Bem, a Air France é uma tradicional companhia e me parece incompreensível que esteja sendo sucateada dessa maneira. Será que eu tive azar?

Bem, de sorte eu não creio que dê para chamar isso, embora eu esteja aqui e isso não seja assim tão pouco.


Mas o passageiro francês que viajou, as duas vezes, ao meu lado, um simpático passageiro que eu quase chamo de engenheiro (mas não lhe perguntei a profissão), porque vem aqui com frequência trabalhar com energia eólica. Um cara que viaja tanto que viaja até sem bagagem, bem, ele me disse que é raro subir num avião da Air France e não dar algum atraso, algum galho assim.

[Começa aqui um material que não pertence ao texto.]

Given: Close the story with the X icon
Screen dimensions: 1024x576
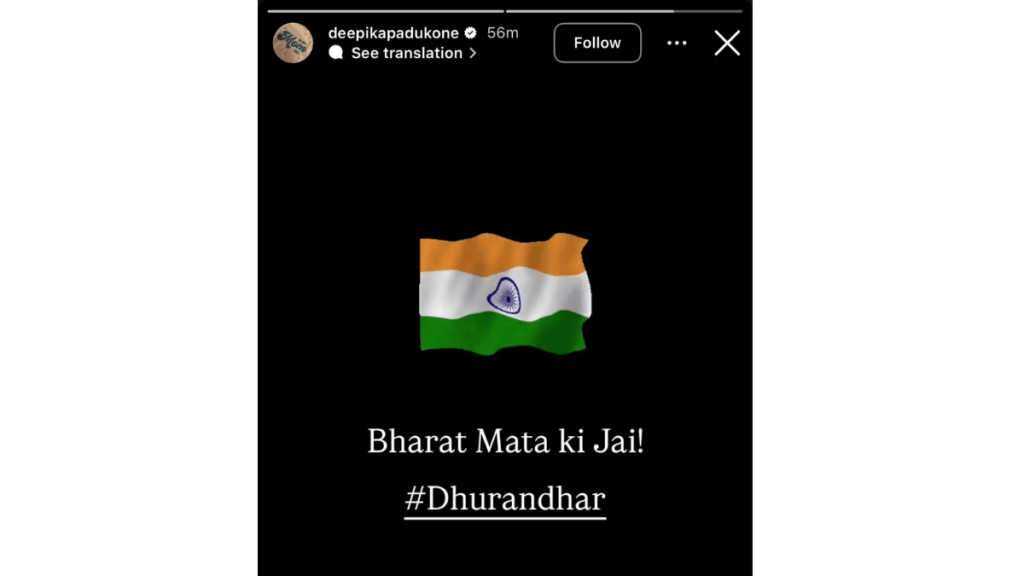Looking at the screenshot, I should (727, 43).
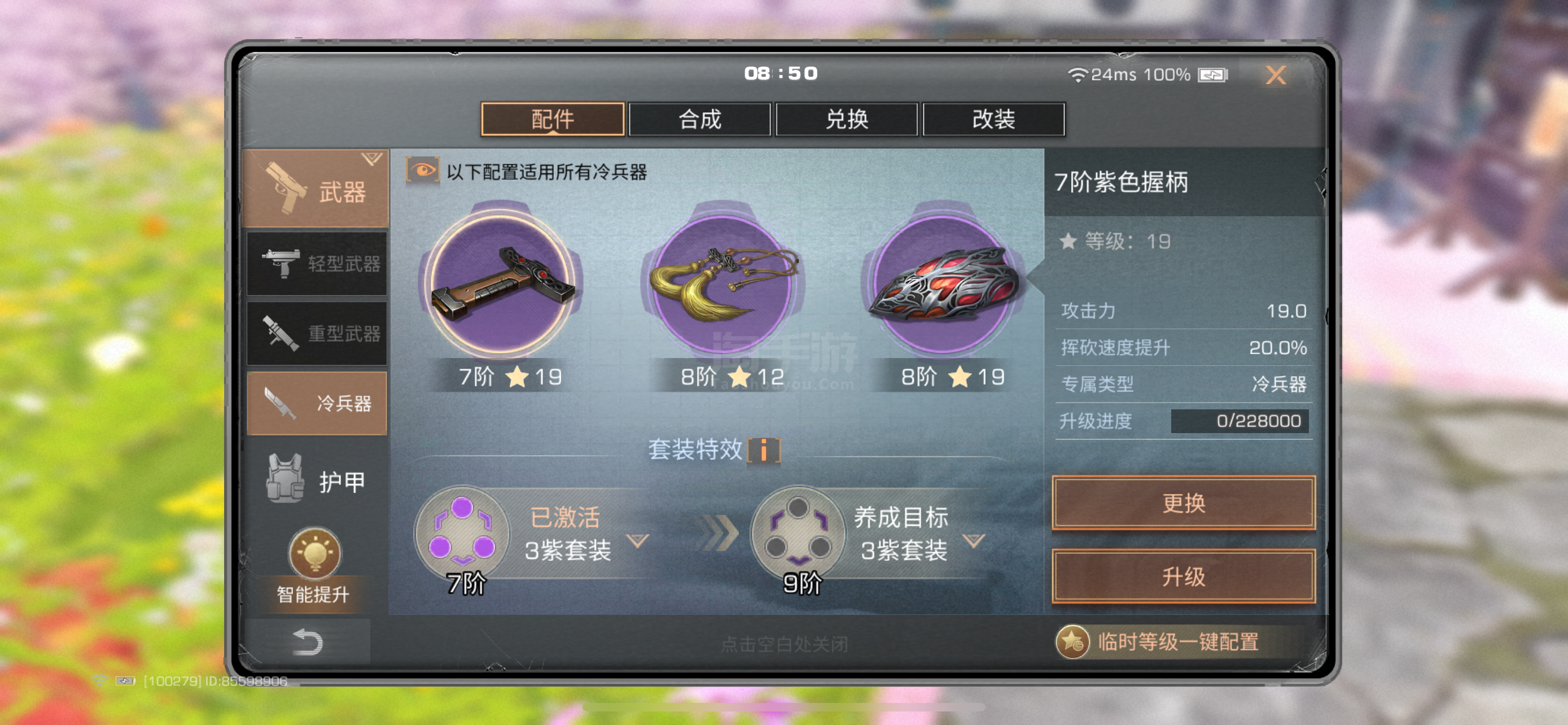The width and height of the screenshot is (1568, 725).
Task: Click the back arrow icon
Action: (308, 642)
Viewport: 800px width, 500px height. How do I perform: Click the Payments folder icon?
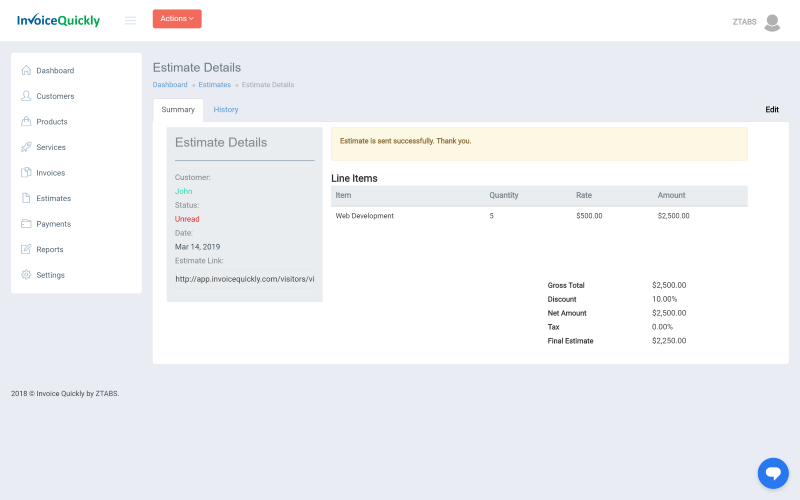[x=26, y=224]
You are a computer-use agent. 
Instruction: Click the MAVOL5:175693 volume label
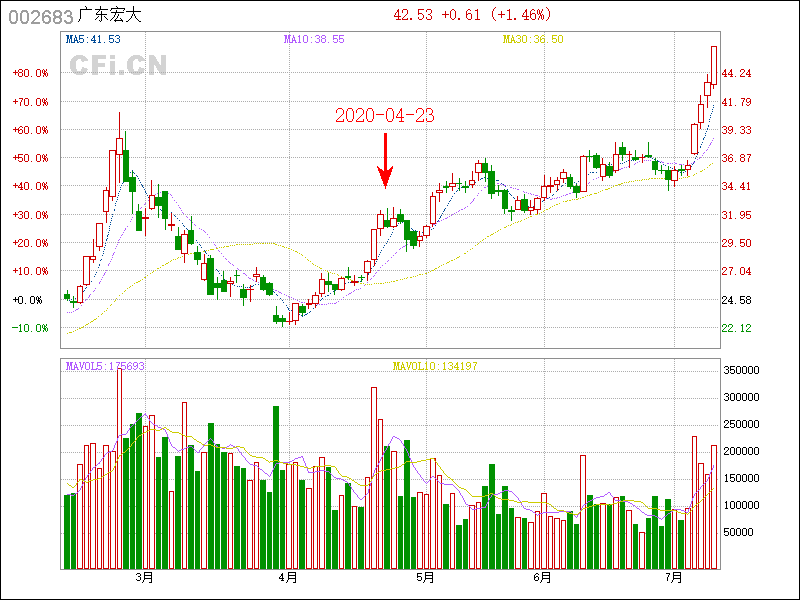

Culpa da França inteira? Arrisco dizer que sim.

No meu voo, o original, havia um grupo de doze ou quinze homens visivelmente pobres, escoltados pela polícia. Os simpáticos garotos ao meu lado achavam que eram traficantes… O que a TV não faz a nossos cérebros (e à nossa informação)! É quase inacreditável, pois não eram meninos com jeito de tontos, não.

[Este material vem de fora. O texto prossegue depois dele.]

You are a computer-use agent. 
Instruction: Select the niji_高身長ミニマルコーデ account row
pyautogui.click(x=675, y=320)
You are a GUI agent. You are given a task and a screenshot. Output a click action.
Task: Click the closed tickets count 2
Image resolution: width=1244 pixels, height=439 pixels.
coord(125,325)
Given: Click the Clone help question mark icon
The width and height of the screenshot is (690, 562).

O que eu quero dizer é que a França que eu conheci, que eu amei, onde eu vivi, era uma terra de liberdade, um refúgio dos perseguidos, dos banidos etc. Hoje é a terra que manda imigrantes ilegais embora debaixo de escolta, que nem era a Inglaterra.

Para mim uma coisa vai junto com a outra. Não esticarei o assunto: mas vai até com certa decadência das Ciências Humanas na França atual e seu “fading” no sistema internacional de produção intelectual, onde passou de líder a satélite em uma ou duas gerações.

No mais, para a França restou um grupo de políticos absolutamente lamentável. Ah, é lamentável vê-los fazer uma declaração qualquer. A fascista do Front Nacional me parece, incrível, a única que sabe o que fala (mesmo que seja detestável). Enfim, quem reclama de Lula & Fernando Henrique não sabe o que está perdendo. Não mesmo.

Me pergunto se essas coisas da Air France não têm a ver com isso. Num daqueles hotéis suntuosos onde as companhias nos botam quando dá algum galho, hotéis onde passamos noites terríveis (o pijama foi despachado, entre outros), com cafés da manhã magníficos que simplesmente não se tem vontade nem de olhar, perguntei à moça do balcão se ela teria um comprimido para dor de cabeça.

Em vez de dizer que não ela se pôs a me alertar que eu devia ir ao médico, pois dor de cabeça podia sinalizar o risco de um problema vascular.

Bem, eu ouvi aquilo aturdido. Ela deve ter aprendido isso na televisão. Antigamente os franceses liam Montaigne na escola. Agora assistem os cretinos da TV a falar besteira. Então eu virei as costas, porque não ia lhe dizer que os médicos, eles justamente, recomendam aspirina contra o risco de problemas vasculares.

Bem, desculpem, isso foi longo e, suspeito, chato. Com esse ar final de sermão de igreja. Que fazer? Eu não me sentiria bem se não falasse disso, embora quisesse é dizer o quanto me agradou bem “O Som dos Outros”, do Kleber Mendonça. E ganhou o prêmio Fipresci, vulgo prêmio da crítica.

Voltarei também a ele. Mas, caramba, eu precisava falar dessas coisas. Entre outras coisas porque li aqui e ali coisas como “princípio de pânico” e aeromoças assustadas etc. Não sei. Não vi tudo. Onde eu estava (no poleiro, bem entendido), não houve pânico algum.

A simpática moça ao meu lado, aliás, que veio para o casamento de um parente em Curitiba, nem se deu conta da emergência, só depois do pouso eu lhe contei: ficou mergulhada no livro que lia.

Enfim, uma das razões que eu tenho para falar disso é que a tripulação, os comandantes em particular, me pareceram muito profissionais e competentes, enquanto a companhia me pareceu uma bagunça, cheia de não-ditos, de mistérios e, para resumir tudo, de informações erradas e/ou mentirosas (não me refiro nem ao incidente em si: às vezes é melhor que certas coisas não sejam mesmo ditas).

Mas tenho de dizer essas coisas porque, entre outras, a Air France conseguiu emplacar a idéia de que o avião que caiu por “erro humano”. Bem, tenho a impressão hoje de que erro humano, nas circunstâncias atuais, é subir em avião dessa empresa.

Desculpem dizer: todos lá foram muito gentis, na medida do possível, e todos se desculpavam o tempo todo. Não é isso. Mas o que mais se ouvia, do Oiapoque ao Chuí do avião era isso: Air France nunca mais.

Não conto isso porque, vingativo, gostasse de ver a empresa na falência. Nada disso. É lá que tem, ainda, de longe, a melhor seleção de filmes da aviação mundial. Mas, caramba, os caras estão pegando pesado.